Fetch matching datasets from the registry.

Returns:

Type Description
DataFrame containing dataset metadata and file paths.

Each row represents one file, with columns for metadata and a 'files' column containing a list with the file path.

Source code in packages/climate-ref-core/src/climate_ref_core/esgf/registry.py
def fetch_datasets(self) -> pd.DataFrame:
    """
    Fetch matching datasets from the registry.

    Returns
    -------
        DataFrame containing dataset metadata and file paths.
        Each row represents one file, with columns for metadata
        and a 'files' column containing a list with the file path.
    """
    logger.info(f"Fetching from registry '{self.registry_name}' for request: {self.slug}")

    try:
        registry = dataset_registry_manager[self.registry_name]
    except KeyError:
        raise ValueError(
            f"Registry '{self.registry_name}' not found. "
            f"Available registries: {list(dataset_registry_manager.keys())}"
        )

    parser = self._get_parser()
    matching_rows: list[dict[str, Any]] = []

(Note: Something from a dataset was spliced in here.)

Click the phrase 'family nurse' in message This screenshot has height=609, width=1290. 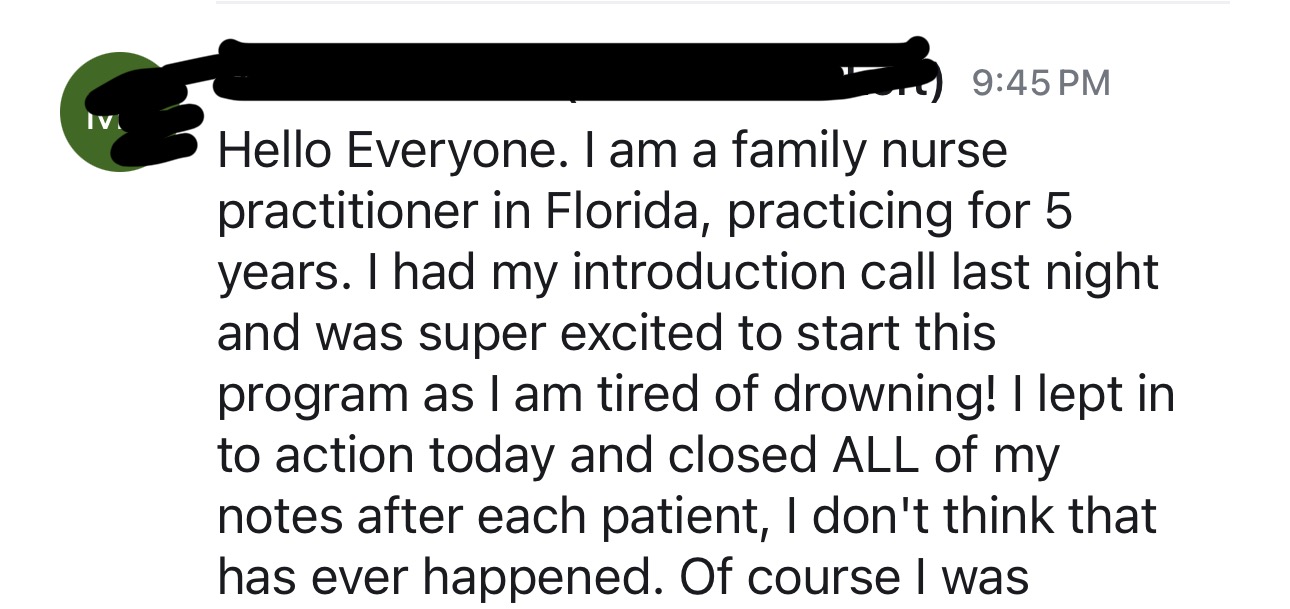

    for key in registry.registry.keys():
        # Parse metadata from the registry key
        metadata = parser(key)
        if not metadata:
            continue

        # Check if it matches the requested facets
        if not _matches_facets(metadata, self.facets):
            continue

        # Fetch the file (downloads if not cached)
        try:
            file_path = registry.fetch(key)
            logger.debug(f"Fetched: {key} -> {file_path}")
        except Exception as e:
            logger.warning(f"Failed to fetch {key}: {e}")
            continue

        # Build row compatible with ESGFFetcher expectations
        row = {
            **metadata,
            "files": [file_path],
            "path": file_path,
        }
        matching_rows.append(row)

    if not matching_rows:
        logger.warning(f"No datasets found matching facets: {self.facets}")
        return pd.DataFrame()

    result = pd.DataFrame(matching_rows)

    # Filter to only the latest version for each unique dataset
    # Datasets are identified by source_id, variable_id, and grid_label
    if "version" in result.columns:
        group_by_cols = ["source_id", "variable_id", "grid_label"]
        # Only group by columns that exist in the DataFrame
        group_by_cols = [col for col in group_by_cols if col in result.columns]
        if group_by_cols:
            max_version = result.groupby(group_by_cols, sort=False)["version"].transform("max")
            result = result[result["version"] == max_version]

    logger.info(f"Found {len(result)} datasets matching request: {self.slug}")

    return result